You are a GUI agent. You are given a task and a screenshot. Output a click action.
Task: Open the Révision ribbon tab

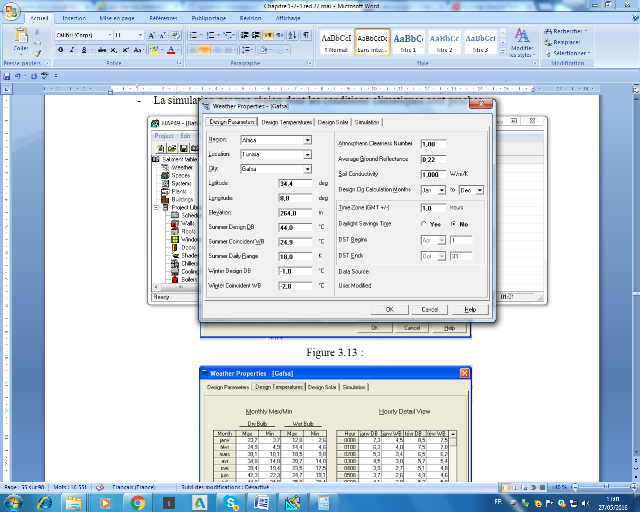click(249, 18)
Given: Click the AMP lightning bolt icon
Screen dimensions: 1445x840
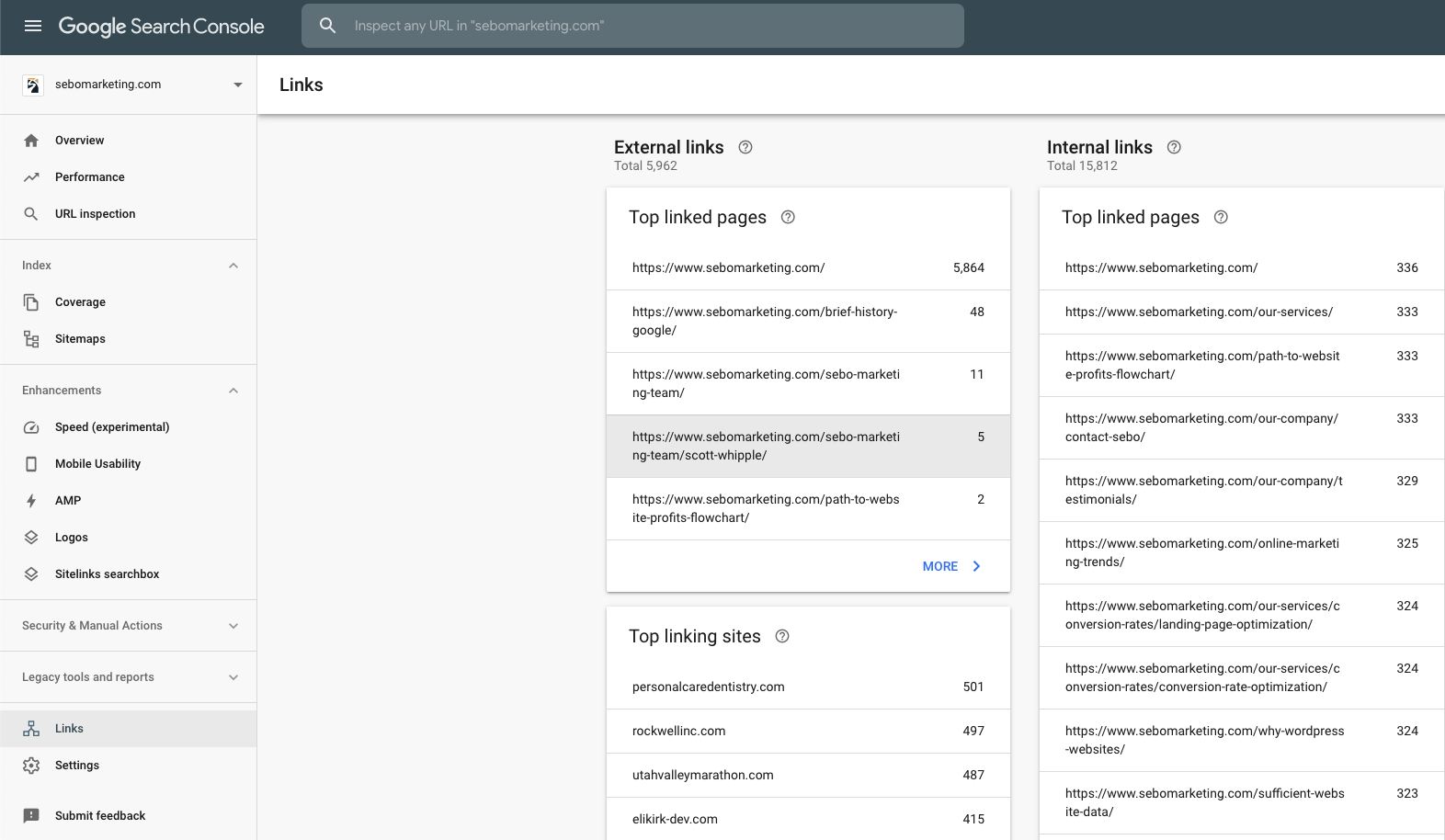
——
[What you have to do] Give all of the material again, exactly, apart from the pictures.

[Task result]
You are a GUI agent. You are given a task and a screenshot. Output a click action.
Task: Open the Révision ribbon tab

click(249, 18)
Given: Click the AMP lightning bolt icon
Screen dimensions: 1445x840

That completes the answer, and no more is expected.